# Exercise objective
Return all lines from the listing below in which "Show" appears.

[Start of Attachment]

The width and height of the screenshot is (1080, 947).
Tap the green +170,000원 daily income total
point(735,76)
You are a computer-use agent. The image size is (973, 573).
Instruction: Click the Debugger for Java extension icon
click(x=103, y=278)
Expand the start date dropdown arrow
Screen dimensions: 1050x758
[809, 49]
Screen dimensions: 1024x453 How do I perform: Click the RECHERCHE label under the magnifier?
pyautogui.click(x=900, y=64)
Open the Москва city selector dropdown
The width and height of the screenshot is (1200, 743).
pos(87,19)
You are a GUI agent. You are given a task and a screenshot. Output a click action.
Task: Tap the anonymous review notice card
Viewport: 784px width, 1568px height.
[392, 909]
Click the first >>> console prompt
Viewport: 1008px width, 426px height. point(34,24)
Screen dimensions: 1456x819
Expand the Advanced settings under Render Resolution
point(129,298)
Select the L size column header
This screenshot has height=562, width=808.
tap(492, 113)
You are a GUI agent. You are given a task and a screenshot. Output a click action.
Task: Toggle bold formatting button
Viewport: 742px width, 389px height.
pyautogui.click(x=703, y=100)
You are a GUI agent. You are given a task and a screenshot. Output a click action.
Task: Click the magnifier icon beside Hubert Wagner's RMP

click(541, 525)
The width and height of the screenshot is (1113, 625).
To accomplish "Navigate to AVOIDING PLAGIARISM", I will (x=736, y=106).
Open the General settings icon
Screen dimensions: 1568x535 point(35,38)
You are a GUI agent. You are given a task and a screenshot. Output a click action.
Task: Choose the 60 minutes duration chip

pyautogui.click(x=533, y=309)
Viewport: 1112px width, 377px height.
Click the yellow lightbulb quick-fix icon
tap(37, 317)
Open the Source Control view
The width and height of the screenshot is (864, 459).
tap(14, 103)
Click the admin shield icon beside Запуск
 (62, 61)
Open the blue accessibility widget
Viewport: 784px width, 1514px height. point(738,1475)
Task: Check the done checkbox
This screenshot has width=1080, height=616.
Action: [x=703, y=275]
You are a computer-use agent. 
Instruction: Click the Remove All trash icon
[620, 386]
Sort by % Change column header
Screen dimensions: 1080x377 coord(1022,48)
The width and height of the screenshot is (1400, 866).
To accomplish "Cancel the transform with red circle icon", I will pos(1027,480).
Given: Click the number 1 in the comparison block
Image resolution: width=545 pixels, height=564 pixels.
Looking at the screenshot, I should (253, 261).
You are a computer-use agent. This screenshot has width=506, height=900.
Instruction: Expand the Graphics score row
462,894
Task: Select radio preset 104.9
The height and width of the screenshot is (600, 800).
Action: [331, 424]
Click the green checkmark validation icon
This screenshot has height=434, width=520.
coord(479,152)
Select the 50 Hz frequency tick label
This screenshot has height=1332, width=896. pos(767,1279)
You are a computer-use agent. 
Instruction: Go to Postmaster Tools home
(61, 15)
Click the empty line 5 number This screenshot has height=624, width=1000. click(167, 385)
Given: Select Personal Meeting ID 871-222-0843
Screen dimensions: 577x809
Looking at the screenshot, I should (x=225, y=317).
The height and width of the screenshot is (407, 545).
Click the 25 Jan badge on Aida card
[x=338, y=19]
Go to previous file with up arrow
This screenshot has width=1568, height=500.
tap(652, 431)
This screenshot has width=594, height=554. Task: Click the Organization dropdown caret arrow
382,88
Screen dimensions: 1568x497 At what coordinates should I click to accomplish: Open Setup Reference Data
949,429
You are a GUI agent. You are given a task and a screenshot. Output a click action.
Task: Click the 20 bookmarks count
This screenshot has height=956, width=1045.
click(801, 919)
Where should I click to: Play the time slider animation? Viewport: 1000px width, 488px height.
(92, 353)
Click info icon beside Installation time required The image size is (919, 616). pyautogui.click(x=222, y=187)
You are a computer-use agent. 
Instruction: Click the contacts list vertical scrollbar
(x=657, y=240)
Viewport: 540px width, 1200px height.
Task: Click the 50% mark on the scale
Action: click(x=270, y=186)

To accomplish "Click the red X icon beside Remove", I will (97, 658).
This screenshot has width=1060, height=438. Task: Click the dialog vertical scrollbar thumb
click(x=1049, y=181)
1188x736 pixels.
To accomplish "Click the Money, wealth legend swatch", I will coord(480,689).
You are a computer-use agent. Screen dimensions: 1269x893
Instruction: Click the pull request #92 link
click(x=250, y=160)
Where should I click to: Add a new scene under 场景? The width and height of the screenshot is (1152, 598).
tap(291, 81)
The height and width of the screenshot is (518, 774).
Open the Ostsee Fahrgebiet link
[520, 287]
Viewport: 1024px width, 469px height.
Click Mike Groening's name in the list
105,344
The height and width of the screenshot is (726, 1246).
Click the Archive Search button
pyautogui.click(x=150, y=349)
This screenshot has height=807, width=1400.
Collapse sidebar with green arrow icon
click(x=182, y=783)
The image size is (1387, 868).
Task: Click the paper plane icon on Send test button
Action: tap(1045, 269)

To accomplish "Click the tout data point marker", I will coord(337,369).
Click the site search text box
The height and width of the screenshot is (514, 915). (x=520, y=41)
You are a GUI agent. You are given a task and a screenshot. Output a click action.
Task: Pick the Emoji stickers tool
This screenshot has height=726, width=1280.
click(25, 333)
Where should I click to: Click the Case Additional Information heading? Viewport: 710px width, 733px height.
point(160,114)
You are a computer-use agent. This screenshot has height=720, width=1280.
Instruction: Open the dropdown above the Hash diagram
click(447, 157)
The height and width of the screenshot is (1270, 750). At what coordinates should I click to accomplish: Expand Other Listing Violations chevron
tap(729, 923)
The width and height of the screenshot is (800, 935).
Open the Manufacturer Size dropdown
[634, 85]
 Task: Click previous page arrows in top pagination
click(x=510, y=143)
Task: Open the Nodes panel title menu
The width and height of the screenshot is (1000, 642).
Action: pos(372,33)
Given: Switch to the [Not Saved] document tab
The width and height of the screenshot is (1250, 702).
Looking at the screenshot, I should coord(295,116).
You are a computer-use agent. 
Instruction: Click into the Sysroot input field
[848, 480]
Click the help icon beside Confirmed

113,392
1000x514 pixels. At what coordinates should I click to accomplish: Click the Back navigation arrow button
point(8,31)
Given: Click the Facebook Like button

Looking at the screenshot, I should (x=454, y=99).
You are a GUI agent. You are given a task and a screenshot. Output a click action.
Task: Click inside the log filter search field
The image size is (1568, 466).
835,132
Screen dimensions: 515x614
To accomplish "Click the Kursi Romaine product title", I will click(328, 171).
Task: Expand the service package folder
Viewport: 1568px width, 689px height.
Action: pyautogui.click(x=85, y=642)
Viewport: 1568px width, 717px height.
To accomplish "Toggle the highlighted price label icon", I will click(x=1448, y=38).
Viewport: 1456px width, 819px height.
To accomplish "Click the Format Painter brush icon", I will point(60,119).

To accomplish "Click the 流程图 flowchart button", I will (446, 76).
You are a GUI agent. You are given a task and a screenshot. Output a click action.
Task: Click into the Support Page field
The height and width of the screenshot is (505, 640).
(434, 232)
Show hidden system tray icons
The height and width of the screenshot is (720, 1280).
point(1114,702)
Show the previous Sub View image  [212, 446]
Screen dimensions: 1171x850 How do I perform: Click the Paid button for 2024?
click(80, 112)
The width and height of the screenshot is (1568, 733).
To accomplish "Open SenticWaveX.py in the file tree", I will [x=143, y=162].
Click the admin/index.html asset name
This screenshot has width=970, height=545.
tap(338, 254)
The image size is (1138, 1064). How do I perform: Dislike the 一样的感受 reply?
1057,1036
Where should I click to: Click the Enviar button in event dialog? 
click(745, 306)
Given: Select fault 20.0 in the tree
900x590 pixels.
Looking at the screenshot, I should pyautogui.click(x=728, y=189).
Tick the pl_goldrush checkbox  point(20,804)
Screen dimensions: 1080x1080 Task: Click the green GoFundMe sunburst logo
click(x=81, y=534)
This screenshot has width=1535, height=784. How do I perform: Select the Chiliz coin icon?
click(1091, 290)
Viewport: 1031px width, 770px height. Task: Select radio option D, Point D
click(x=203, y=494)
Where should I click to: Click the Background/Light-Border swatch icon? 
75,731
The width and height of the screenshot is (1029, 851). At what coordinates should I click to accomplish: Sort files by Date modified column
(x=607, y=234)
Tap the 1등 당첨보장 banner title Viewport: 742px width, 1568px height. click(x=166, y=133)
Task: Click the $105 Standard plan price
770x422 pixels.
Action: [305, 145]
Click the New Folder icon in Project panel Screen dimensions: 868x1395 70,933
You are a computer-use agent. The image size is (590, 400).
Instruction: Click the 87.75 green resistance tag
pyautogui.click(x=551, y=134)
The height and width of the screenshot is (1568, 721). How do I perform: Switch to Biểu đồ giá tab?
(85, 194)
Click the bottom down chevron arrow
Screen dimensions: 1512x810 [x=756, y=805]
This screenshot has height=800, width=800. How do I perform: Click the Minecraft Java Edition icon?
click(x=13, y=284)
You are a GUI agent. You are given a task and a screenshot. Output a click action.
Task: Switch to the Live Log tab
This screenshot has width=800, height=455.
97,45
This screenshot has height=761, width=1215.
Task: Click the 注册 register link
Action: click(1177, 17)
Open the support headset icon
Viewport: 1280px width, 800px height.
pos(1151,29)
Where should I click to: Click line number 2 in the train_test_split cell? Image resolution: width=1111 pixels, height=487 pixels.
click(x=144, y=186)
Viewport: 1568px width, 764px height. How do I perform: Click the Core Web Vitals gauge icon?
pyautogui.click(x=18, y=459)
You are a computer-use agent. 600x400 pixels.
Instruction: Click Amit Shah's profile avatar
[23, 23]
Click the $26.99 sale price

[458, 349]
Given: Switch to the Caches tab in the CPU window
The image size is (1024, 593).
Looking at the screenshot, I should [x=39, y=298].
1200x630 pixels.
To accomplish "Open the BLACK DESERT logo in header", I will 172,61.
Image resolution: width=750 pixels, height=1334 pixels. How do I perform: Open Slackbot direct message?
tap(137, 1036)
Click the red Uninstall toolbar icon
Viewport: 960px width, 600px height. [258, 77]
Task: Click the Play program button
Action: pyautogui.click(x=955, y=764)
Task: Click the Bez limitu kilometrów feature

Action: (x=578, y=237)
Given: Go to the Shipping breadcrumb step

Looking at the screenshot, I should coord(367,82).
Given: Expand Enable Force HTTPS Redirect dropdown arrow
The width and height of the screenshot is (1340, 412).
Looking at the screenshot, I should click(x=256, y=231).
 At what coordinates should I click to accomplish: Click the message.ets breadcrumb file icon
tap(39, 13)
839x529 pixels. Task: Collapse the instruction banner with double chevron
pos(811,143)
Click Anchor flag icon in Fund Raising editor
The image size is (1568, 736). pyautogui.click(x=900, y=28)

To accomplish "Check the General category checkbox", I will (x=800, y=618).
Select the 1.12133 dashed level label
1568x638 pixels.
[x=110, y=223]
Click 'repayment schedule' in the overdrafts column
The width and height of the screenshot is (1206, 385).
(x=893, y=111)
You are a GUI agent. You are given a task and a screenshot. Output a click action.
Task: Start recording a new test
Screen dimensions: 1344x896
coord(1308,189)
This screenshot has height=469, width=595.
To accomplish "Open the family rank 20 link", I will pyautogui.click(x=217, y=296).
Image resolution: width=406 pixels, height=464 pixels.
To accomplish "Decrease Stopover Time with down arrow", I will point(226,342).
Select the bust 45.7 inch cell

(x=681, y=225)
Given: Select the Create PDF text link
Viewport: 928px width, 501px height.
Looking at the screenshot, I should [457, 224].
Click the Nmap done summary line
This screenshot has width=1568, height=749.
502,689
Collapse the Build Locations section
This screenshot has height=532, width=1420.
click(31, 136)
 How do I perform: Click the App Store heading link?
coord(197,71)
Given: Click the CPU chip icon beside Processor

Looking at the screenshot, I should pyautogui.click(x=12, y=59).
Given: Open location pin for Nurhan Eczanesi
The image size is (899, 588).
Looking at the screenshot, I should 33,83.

[End of Attachment]

# Exercise result
Show hidden system tray icons
Show the previous Sub View image  [212, 446]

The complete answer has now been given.